#### What you need to do
Answer these from the cricket season review below:
(a) What did Thomas Lord refuse to pay at the Old Ground?
(b) Who was required to select the pitch from 1809?
(c) In what year would the no-ball rule be applied to throwing?

# Page extract start

= 1809 English cricket season =

Cricket season review

The 1809 English cricket season was the 23rd since the foundation of Marylebone Cricket Club (MCC). Thomas Lord opened his Middle Ground after refusing to pay increased rent at the Old Ground. Details of eight historically important eleven-a-side matches are known. (Note: Any match listed in the ACS' Important Match Guide (1981) is historically important, and therefore of the highest standard, whether or not a scorecard might exist. The same applies to numerous matches discovered by researchers since 1981. For further information, see First-class cricket.)

==Events==
- MCC made revisions to the Laws of Cricket which were republished in their entirety.
- The umpires were required to select the pitch from 1809 with choice of innings to be decided by toss.
- It is about this time that the no-ball rule was first applied re the bowler's foot being over the crease. It would be applied to throwing in 1816.

# Page extract end
# Dataset section start

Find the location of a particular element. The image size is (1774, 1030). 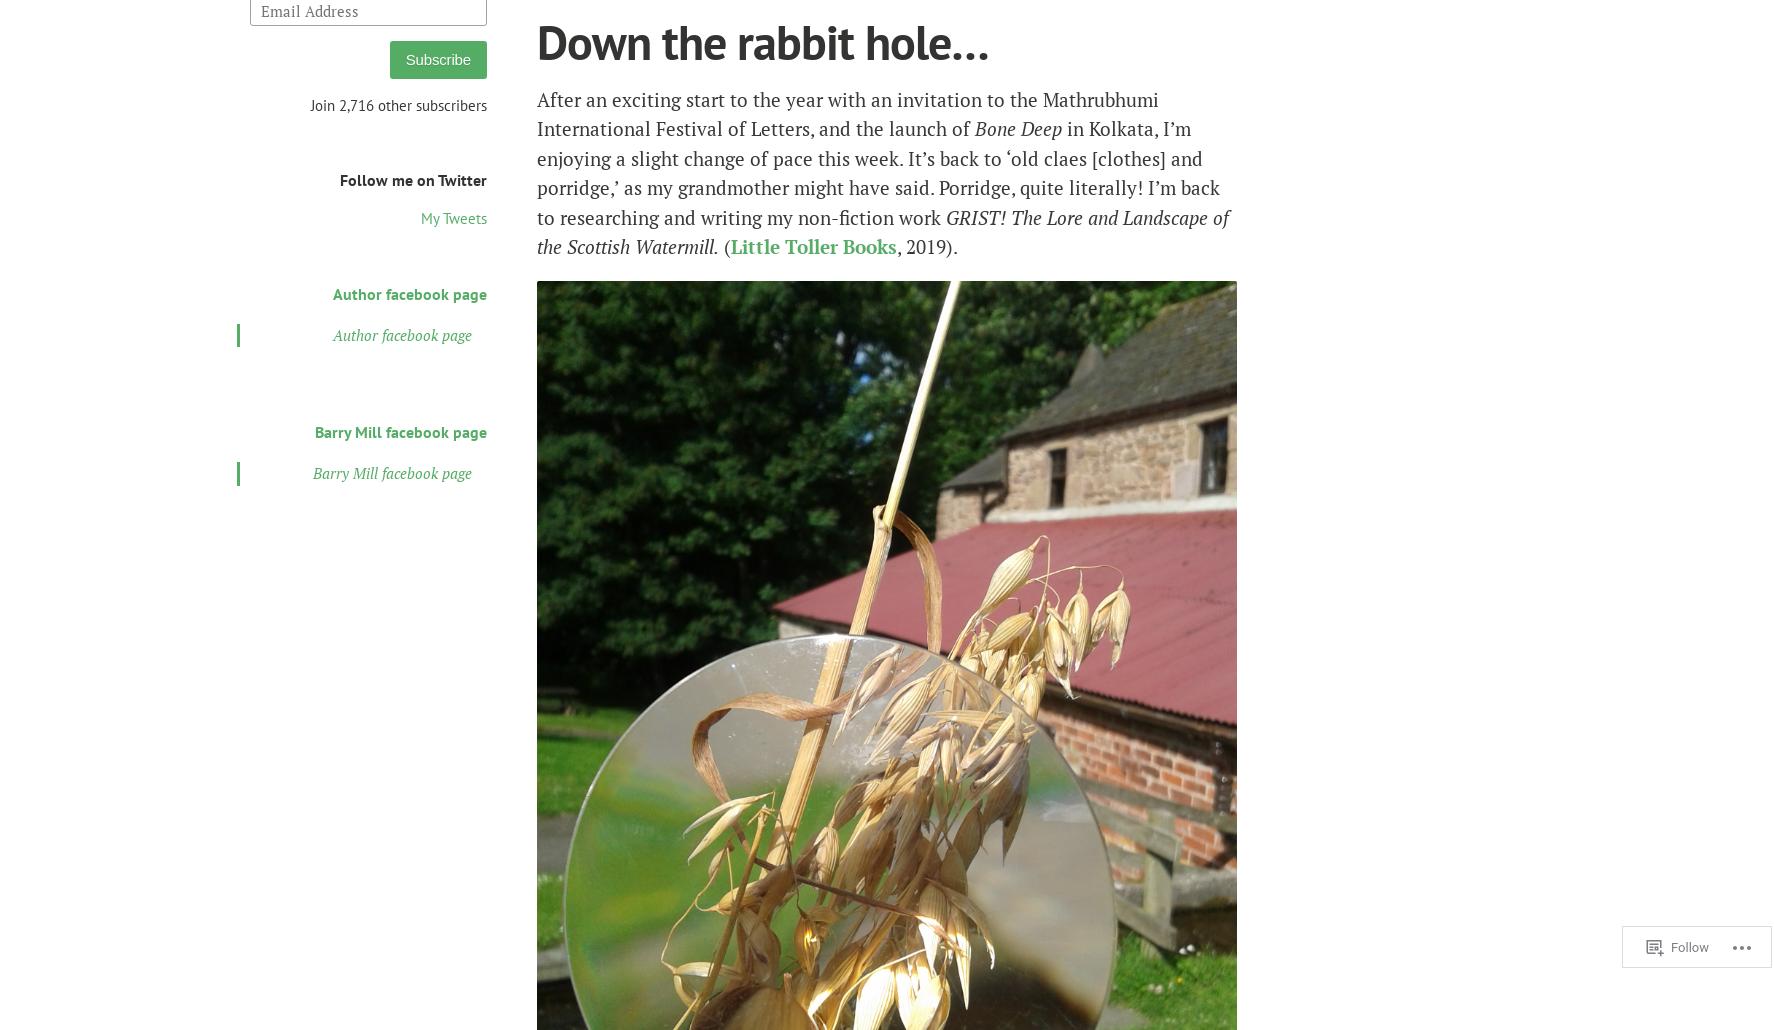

# Dataset section end

#### Finished answer
(a) Increased rent.
(b) The umpires.
(c) 1816.